Danny slumped down in his seat and a weird sensation passed through him. Alone now…I’m sorry to God I did it. His heart pounded. He felt unable to control a cold clammy sweat. Alone…why did I join?…why?

The boy next to him held out a pack of cigarettes. Danny declined, then introduced himself.

“Forrester, Danny Forrester.”

“Jones, L. Q. You don’t want to hear my first name. It drives people mad. I’m from L.A., but I was visiting my uncle here when the war broke out….” His words fell upon deaf ears as the train broke from the tunnel.

Danny looked out of the window. Block after block of attached brick houses with white marble steps flitted by. A wide lawned street and the Johns Hopkins Hospital. Then, tired from the long day of waiting and falling into lines and waiting, he rested back and closed his eyes.

“I’m a Marine…I am a Marine,” he repeated to himself to the clickety-clack of the wheels. Everything seems so unreal. A thrill passed through him…Kathy loves me.

Forest Park High—it seemed so far away already. Forest Park High….

The game was over. The frenzied alma-mater-singing, cheer-calling, goalpost-pulling students had departed from Baltimore Municipal Stadium.

After a slap on the back by Coach Wilbur Grimes, the weary and dejected players of Forest Park left the gear-cluttered dressing room and went into the frosty November air to receive tribute from the remaining loyal fans.

A half hour later Danny Forrester emerged from the shower. The room was empty save for the little equipment manager scurrying about, on a final check. The place had a mixed odor of sweat and steam and the floor was cluttered with misplaced benches and towels. He dressed, slipped into his moccasins and stepped to the mirror and wiped away a circle of mist. He combed his hair and then placed his finger on his right eye which was bruised and quickly swelling.

“Nice game, Danny,” the equipment manager said, slapping him on the back and leaving.

He walked to his locker and took out his green and silver jacket. The door opened, sending a gust of cold air in, and Wilbur Grimes entered, turned down the collar of his coat and pulled up a bench. He took out his pipe and loaded up.

“In a hurry?”

“No, sir.”

“Good news, Danny. I’ve got a letter from the Georgia Tech Alumni Association. The scholarship is all set up.”

“Oh.”

“Come on now, lad—forget the game, it’s all over. The kids were disappointed when you didn’t come out with Virg and the team.”

“I just didn’t see anything to cheer about, Coach. We lost. We wanted to put City’s head on a platter and give it to you. This is our last game, we wanted to win bad.”

The coach smiled. “I’d say we showed pretty good. Losing by one point to a team that hasn’t been defeated for five years is certainly no disgrace. At any rate we would have run them off the field if I had ten more boys like you out there.”

Danny did not look up from his bowed position at Grimes’ compliment, though it was the first he had ever gotten as an individual from the coach, who always praised or berated only the group.

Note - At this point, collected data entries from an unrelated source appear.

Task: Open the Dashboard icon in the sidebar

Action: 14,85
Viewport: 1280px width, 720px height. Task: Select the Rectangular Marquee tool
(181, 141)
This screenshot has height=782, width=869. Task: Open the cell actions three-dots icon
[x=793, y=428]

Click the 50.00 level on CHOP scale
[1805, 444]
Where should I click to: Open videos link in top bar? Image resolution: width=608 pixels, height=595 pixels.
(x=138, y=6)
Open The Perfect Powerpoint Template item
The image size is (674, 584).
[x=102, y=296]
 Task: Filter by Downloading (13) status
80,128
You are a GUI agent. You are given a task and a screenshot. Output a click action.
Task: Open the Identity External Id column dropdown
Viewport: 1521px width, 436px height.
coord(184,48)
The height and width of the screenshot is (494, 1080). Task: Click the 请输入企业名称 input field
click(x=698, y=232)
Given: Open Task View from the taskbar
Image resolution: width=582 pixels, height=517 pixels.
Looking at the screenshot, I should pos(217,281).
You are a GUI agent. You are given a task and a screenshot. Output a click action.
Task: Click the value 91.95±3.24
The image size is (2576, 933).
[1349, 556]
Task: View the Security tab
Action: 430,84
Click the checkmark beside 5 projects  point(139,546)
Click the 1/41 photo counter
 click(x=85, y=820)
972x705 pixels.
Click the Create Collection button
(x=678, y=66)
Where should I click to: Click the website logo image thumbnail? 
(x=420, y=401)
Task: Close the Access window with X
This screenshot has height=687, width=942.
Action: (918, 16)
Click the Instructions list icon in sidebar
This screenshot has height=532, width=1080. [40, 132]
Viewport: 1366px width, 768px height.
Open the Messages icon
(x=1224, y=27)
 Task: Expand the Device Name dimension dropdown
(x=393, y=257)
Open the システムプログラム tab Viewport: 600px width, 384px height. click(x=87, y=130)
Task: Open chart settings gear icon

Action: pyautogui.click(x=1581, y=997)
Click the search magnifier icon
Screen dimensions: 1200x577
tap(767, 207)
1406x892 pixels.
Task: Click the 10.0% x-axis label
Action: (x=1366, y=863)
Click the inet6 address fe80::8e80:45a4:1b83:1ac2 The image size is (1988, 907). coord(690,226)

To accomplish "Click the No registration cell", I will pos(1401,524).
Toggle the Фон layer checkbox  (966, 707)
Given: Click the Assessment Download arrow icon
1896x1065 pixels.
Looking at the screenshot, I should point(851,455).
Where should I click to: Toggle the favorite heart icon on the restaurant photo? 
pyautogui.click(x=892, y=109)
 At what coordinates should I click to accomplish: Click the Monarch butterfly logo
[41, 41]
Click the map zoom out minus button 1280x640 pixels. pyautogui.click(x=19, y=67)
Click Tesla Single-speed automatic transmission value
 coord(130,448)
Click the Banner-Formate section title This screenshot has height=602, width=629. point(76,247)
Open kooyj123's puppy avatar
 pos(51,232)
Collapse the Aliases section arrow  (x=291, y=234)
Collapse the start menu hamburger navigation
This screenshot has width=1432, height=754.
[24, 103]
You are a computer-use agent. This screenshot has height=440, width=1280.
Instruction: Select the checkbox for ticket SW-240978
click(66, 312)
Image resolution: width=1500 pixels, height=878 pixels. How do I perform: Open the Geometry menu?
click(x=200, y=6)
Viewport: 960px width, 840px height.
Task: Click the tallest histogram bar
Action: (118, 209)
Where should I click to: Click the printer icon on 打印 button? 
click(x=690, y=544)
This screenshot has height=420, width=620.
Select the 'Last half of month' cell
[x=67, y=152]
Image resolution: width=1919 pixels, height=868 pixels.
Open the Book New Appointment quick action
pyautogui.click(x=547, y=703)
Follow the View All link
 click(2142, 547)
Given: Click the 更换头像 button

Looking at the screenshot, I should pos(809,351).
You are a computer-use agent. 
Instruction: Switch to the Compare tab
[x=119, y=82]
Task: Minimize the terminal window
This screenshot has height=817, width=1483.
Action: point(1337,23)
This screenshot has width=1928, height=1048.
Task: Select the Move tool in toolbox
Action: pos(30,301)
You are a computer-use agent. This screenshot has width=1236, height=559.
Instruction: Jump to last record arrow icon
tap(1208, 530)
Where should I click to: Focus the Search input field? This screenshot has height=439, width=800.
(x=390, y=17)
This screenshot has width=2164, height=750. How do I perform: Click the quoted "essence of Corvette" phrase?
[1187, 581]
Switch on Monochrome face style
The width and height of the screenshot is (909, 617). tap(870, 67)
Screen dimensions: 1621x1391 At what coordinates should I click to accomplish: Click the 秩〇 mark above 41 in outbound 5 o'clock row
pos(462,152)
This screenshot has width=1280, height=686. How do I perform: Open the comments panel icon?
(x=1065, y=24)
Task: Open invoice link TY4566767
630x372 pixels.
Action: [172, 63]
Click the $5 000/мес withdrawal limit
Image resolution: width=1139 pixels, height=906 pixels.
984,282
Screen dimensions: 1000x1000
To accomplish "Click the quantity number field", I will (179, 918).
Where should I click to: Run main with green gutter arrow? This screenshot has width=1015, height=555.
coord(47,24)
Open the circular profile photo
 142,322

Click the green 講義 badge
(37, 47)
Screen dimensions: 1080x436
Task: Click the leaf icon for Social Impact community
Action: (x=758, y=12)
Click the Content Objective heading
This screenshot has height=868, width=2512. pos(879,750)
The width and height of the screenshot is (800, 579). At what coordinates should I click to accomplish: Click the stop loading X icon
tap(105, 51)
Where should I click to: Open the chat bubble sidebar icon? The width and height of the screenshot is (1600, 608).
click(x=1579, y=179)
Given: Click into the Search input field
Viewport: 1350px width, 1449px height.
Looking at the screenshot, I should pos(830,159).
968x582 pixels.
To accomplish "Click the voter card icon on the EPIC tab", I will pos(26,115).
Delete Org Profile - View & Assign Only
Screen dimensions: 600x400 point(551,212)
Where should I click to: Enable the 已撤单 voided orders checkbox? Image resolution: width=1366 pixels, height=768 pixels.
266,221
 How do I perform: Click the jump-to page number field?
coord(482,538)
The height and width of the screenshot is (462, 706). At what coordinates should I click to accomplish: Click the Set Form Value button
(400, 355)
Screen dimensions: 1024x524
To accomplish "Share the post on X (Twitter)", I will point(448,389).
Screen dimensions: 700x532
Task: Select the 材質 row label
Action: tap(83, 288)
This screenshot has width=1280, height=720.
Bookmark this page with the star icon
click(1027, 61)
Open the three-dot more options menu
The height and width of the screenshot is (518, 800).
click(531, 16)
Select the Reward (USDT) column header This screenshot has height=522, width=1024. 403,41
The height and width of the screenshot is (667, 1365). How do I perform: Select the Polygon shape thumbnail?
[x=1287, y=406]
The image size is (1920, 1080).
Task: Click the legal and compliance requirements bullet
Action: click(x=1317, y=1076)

Coach Grimes puffed his pipe. “At least you might be a little happier over the scholarship.”

“I don’t know, sir. Georgia is a little far from home. I was sort of thinking about going to Maryland instead.”

“Oh come now, Danny. You had your heart set on that Civil Engineering course. Why the sudden change?”

Danny just nodded his head.

“Virg didn’t get an offer…that’s it, isn’t it?”

“Well, sir.”

“So that’s it. I smelled it.”

“We sort of made a pact, Coach, that we’d go through college together.”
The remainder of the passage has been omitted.